• **RECORD EXCERPTS**
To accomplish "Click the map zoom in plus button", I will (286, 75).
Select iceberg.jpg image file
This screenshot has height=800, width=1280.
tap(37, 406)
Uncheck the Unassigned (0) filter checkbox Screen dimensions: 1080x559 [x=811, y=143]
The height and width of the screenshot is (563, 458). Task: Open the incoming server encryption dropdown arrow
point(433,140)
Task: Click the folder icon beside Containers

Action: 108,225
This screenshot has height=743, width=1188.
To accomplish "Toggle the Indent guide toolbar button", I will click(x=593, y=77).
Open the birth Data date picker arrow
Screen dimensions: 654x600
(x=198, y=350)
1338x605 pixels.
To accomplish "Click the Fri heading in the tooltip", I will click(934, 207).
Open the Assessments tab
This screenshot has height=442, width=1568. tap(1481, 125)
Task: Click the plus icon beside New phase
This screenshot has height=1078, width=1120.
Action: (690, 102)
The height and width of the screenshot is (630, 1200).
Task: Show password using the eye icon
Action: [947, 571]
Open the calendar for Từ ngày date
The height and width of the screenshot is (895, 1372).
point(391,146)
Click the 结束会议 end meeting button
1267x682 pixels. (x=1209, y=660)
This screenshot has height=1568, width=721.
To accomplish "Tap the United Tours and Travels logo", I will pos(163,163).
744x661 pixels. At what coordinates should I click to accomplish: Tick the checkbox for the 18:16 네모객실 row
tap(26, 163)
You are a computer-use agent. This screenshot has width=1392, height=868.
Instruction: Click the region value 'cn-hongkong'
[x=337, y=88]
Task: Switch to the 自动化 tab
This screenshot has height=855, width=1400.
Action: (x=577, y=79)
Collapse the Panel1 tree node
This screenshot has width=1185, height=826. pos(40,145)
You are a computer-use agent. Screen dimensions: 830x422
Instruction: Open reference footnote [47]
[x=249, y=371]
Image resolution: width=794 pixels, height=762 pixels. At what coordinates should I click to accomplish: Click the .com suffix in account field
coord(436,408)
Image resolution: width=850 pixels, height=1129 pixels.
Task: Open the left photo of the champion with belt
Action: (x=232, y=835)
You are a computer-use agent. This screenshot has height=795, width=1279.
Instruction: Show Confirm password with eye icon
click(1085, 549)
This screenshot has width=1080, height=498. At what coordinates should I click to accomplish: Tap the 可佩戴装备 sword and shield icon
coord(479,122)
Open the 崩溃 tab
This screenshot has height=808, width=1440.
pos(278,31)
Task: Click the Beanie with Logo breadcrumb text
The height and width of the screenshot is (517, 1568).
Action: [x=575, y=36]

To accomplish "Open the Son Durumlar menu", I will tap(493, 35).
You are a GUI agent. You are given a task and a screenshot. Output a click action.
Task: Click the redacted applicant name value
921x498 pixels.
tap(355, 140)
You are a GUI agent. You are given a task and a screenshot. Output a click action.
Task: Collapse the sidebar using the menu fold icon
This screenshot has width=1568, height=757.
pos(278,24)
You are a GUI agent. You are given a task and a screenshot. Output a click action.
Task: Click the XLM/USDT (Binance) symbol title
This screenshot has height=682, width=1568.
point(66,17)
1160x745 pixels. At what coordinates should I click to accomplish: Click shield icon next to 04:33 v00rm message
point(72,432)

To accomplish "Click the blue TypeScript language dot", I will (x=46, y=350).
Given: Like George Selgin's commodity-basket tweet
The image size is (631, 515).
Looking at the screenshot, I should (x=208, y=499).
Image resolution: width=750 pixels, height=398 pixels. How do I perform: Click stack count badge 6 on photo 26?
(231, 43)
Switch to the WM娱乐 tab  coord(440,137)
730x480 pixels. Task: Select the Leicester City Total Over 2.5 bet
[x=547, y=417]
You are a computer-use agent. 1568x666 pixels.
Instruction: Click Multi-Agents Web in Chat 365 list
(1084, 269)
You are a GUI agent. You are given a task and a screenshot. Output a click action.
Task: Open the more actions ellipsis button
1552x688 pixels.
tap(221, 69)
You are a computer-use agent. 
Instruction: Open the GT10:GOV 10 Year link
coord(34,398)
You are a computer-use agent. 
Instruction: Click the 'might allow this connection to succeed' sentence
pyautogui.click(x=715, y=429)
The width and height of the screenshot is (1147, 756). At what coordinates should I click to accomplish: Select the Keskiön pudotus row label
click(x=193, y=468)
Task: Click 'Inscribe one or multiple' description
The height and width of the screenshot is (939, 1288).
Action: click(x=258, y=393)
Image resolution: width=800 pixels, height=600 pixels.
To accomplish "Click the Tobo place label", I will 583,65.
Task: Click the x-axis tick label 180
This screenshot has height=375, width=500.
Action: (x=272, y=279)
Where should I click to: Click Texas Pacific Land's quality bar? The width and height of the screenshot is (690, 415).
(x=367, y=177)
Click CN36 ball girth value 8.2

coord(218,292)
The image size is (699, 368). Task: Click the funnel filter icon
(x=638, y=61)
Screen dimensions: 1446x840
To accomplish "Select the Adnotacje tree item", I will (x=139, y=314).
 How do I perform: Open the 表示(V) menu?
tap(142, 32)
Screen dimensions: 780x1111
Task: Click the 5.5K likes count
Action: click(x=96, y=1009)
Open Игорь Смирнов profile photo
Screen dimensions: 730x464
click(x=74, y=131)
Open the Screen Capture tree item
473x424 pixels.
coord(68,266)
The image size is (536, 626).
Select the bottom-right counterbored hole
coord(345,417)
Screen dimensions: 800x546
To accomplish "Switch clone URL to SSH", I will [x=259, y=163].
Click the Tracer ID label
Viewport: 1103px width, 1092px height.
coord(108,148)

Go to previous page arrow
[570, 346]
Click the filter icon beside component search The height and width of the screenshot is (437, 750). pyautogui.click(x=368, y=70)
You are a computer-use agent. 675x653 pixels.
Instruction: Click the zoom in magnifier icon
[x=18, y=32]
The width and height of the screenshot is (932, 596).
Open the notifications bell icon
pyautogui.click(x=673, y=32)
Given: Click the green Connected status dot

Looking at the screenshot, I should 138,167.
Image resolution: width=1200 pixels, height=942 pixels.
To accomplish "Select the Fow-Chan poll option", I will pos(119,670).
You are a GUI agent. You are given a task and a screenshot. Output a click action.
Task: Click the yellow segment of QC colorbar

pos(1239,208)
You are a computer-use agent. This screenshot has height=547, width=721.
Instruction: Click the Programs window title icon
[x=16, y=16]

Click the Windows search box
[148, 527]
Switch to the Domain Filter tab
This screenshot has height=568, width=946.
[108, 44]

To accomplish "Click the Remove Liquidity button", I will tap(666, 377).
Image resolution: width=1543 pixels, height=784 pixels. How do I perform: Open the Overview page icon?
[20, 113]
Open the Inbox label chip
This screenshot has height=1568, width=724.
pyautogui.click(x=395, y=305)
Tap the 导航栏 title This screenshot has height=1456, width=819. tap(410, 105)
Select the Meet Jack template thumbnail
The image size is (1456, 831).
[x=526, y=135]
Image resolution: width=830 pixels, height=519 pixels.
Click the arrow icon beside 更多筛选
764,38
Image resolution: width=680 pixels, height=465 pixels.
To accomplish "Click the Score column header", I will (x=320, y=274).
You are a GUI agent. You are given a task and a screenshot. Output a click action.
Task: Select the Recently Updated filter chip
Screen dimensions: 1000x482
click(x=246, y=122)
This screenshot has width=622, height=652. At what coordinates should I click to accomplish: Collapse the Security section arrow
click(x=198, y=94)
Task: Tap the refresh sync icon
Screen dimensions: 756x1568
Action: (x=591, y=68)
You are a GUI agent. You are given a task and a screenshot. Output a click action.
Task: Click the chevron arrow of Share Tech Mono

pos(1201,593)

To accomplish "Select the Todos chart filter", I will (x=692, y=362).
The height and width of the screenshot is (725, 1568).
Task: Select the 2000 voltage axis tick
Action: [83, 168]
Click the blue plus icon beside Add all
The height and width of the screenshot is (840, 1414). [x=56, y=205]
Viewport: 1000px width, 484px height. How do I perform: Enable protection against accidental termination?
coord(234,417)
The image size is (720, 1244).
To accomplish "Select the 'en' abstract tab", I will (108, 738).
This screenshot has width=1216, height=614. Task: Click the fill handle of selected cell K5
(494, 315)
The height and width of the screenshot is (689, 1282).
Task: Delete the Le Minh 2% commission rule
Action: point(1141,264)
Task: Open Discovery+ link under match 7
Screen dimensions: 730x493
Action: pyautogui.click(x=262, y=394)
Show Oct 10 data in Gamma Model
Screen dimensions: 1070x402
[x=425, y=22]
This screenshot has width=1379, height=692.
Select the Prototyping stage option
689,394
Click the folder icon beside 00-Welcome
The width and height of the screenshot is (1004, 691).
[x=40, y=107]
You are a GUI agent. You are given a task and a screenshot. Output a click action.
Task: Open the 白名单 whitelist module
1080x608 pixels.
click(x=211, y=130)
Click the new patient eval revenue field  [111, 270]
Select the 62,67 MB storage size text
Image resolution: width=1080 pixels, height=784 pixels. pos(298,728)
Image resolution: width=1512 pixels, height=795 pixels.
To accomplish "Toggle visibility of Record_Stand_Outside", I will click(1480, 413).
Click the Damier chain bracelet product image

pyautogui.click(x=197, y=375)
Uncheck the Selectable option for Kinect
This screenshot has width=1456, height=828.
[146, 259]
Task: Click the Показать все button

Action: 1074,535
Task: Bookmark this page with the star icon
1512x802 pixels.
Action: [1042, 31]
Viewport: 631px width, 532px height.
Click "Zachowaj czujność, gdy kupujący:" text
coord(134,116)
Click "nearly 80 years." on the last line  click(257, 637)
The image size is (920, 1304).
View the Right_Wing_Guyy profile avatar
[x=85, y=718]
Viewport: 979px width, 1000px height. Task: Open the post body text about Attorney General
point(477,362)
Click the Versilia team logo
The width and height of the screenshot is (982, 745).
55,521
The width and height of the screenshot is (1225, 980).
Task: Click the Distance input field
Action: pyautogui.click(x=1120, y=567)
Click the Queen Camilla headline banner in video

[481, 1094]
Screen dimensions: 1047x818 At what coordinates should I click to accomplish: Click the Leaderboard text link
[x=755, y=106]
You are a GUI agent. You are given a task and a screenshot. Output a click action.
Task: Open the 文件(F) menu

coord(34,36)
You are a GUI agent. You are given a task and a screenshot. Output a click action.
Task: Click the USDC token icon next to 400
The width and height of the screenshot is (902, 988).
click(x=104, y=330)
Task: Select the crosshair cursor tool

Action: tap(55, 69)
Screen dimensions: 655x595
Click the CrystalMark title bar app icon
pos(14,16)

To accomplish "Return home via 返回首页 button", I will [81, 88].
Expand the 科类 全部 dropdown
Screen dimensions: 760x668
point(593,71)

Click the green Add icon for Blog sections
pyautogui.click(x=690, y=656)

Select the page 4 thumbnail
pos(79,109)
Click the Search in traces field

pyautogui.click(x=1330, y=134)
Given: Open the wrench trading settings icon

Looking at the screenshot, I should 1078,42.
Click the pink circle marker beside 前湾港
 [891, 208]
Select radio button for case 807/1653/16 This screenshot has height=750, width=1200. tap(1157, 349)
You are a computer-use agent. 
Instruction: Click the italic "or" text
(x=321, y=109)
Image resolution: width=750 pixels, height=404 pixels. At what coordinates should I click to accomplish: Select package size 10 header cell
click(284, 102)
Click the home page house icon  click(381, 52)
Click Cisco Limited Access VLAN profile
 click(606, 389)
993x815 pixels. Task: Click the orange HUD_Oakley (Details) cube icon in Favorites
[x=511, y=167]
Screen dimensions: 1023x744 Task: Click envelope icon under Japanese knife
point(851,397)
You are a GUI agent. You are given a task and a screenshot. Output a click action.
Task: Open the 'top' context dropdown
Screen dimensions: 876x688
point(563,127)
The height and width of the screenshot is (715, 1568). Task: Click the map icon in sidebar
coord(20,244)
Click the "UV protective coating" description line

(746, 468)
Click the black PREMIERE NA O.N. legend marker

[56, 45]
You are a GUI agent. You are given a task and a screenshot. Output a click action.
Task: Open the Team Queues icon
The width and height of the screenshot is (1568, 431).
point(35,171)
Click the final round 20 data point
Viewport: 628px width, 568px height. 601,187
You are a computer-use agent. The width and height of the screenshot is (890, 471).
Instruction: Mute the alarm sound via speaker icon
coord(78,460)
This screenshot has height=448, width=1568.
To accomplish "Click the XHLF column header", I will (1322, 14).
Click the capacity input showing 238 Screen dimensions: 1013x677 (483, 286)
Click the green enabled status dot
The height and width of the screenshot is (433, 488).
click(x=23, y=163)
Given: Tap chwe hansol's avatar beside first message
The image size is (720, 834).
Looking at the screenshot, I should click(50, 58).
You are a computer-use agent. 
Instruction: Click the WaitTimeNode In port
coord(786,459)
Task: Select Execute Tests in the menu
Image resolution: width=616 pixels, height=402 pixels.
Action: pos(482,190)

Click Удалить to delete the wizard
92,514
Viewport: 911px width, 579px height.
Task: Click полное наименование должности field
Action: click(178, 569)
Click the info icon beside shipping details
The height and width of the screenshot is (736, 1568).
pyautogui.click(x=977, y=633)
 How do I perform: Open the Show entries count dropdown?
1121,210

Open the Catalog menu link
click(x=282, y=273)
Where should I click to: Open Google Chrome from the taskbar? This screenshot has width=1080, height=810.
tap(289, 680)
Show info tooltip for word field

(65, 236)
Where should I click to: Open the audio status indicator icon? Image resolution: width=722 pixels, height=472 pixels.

• **TASK REQUIREMENTS**
The lines to copy are those above that contain the string "column".

• **EXERCISE OUTPUT**
To accomplish "Click the Score column header", I will (x=320, y=274).
To accomplish "Click the XHLF column header", I will (1322, 14).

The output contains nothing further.